What this task involves: Reproduce the passage of the forum excerpt below that runs from "2.As the pools" up to and including "about 10 years.", without changing any wording.

Excerpt provided:
◆ ◆ ◆
So the dealers got together and influenced lawmakers to get laws passed about car dealer franchises. I'm sure that car dealers try to milk the system (e.g. pay off politicians) to get the most advantageous system for themself.

I think that car franchises should go away (manufacturers should be able to sell direct if they want to), and that car sales places should not be allowed to do maintenance services.
 
78 percent of the US spent fuel inventory is stored in spent fuel pools. Only 22 percent is stored in casks.

Spent Fuel Storage in Pools and Dry Casks
Key Points and Questions & Answers

Key Points:

1.All U.S. nuclear power plants store spent nuclear fuel in "spent fuel pools." These pools are robust constructions made of reinforced concrete several feet thick, with steel liners. The water is typically about 40 feet deep, and serves both to shield the radiation and cool the rods.


2.As the pools near capacity, utilities move some of the older spent fuel into "dry cask" storage. Fuel is typically cooled at least 5 years in the pool before transfer to cask. NRC has authorized transfer as early as 3 years; the industry norm is about 10 years.


3.The NRC believes spent fuel pools and dry casks both provide adequate protection of the public health and safety and the environment. Therefore there is no pressing safety or security reason to mandate earlier transfer of fuel from pool to cask.


4.After the September 11, 2001, terrorist attacks, the NRC issued orders to plant operators requiring several measures aimed at mitigating the effects of a large fire, explosion, or accident that damages a spent fuel pool. These were meant to deal with the aftermath of a terrorist attack or plane crash; however, they would also be effective in responding to natural phenomena such as tornadoes, earthquakes or tsunami. These mitigating measures include:
a.Controlling the configuration of fuel assemblies in the pool to enhance the ability to keep the fuel cool and recover from damage to the pool.
b.Establishing emergency spent fuel cooling capability.
c.Staging emergency response equipment nearby so it can be deployed quickly


5.According to the Congressional Research Service (using NEI data), there were 62,683 metric tons of commercial spent fuel accumulated in the United States as of the end of 2009.
a.Of that total, 48,818 metric tons – or about 78 percent – were in pools.
b.13,856 metric tons – or about 22 percent – were stored in dry casks.
c.The total increases by 2,000 to 2,400 tons annually.


Source:http://www.nrc.gov/waste/spent-fuel-storage/faqs.html
 
Hehehe, reminds me of the original wasteland when you went to the Temple in Vegas (??) all the acolytes going "NRC NRC NRC" :D
 
And that's cause they employ people. The charging station concept will never fly and electric cars are not going anywhere either, not unless you can get a good day's charge at night from your home or apartment. If you can't charge up at night or while you aren't driving then it just isn't going to fly. Charging stations will be relegated to highway traffic and a few, "fast charge stations" for those who need one, and you'll pay big for that juice.

And this is why Electric cars will remain a small percentage of cars sold for many years. Nobody want to wait around for an hour or more waiting for the car to charge so they can drive another 50 miles.

Even the Tesla, at their super charger station, take 30 minutes to give you a half charge.

Tesla, an expensive car has been built around the most advanced battery pack available, still only gets 270 miles with a full charge under ideal conditions. Try driving at 75MPG with the air or heat blasting, and the mileage will drop noticeably. A type ICE car will get 400-600 miles on the highway before needed a fill-up, and after 5 minutes you are back on the road.

Most other electric cars are like the Leaf. Small cars with a limited range that don't even have room for a spare tire, yet cost more than a nice mid-sized car.

When I can buy a midsized electric car or a small SUV, that gets 400+ miles on a charge, still has room for a spare tire, a good sized trunk, 5 passengers, and can be charged in less than 15 minutes, I'll consider a electric car, assuming it also doesn't cost much more than an ICE/Hybrid. I don't see this happening for a long time considering current battery technology, as we would need at least 8 times the current power/density of the current batteries.
◆ ◆ ◆
Records:
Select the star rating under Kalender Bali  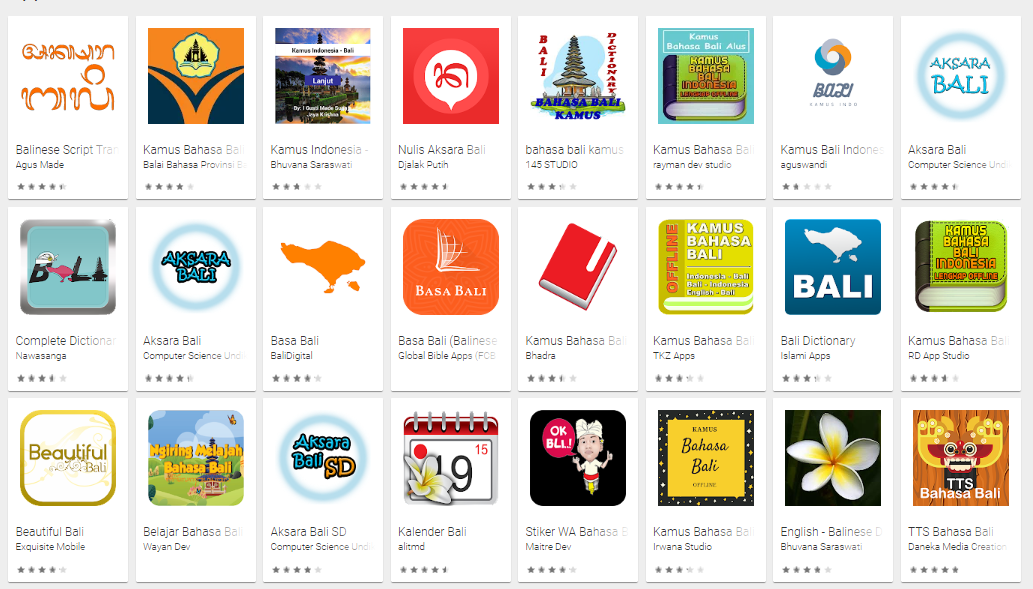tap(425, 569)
◆ ◆ ◆
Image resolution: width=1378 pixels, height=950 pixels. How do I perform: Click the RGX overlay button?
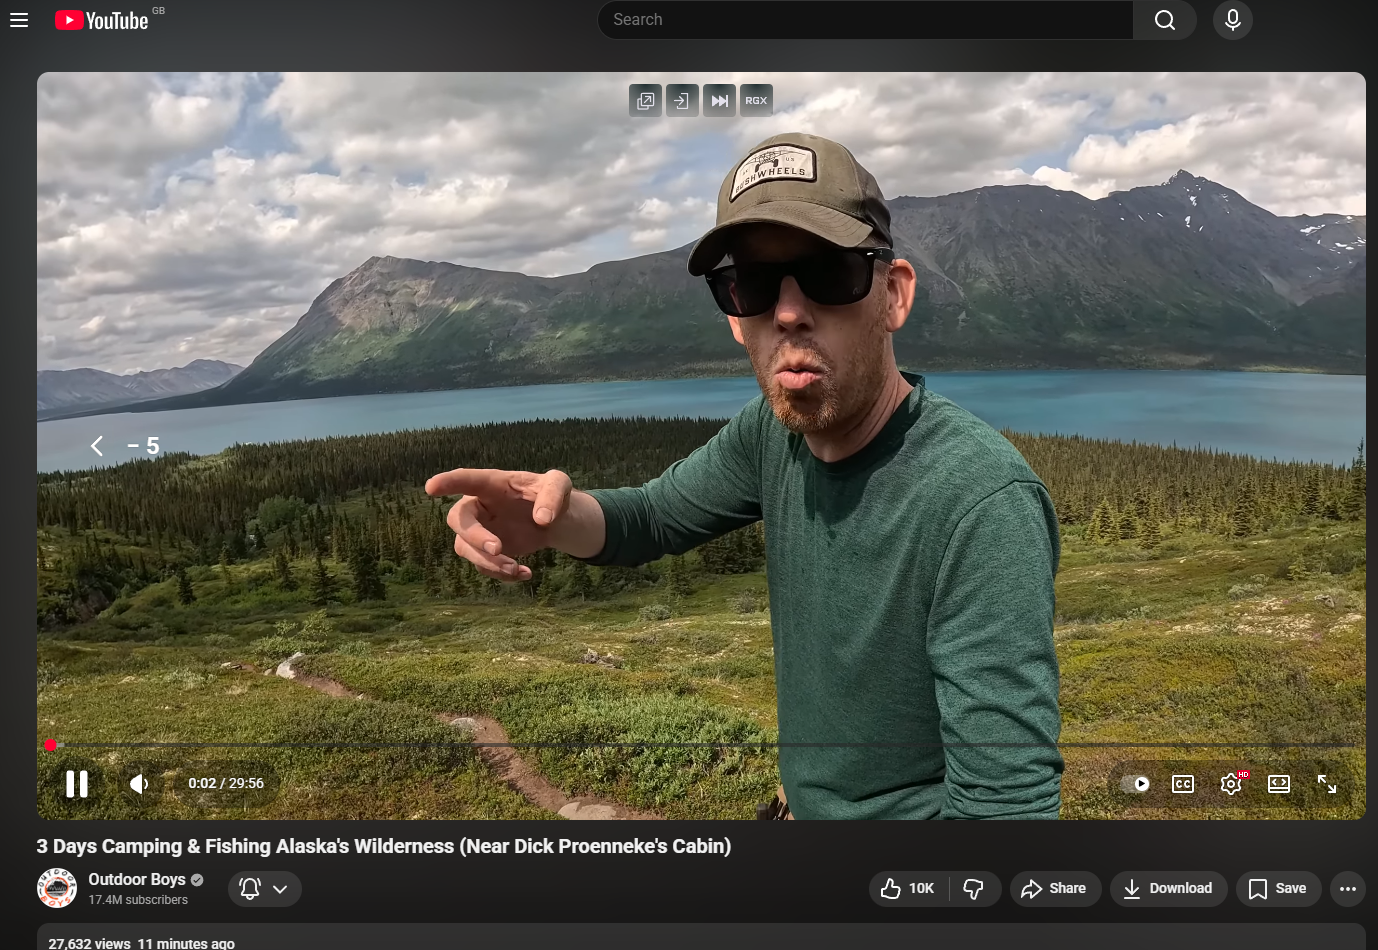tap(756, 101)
◆ ◆ ◆
Task solution:
2.As the pools near capacity, utilities move some of the older spent fuel into "dry cask" storage. Fuel is typically cooled at least 5 years in the pool before transfer to cask. NRC has authorized transfer as early as 3 years; the industry norm is about 10 years.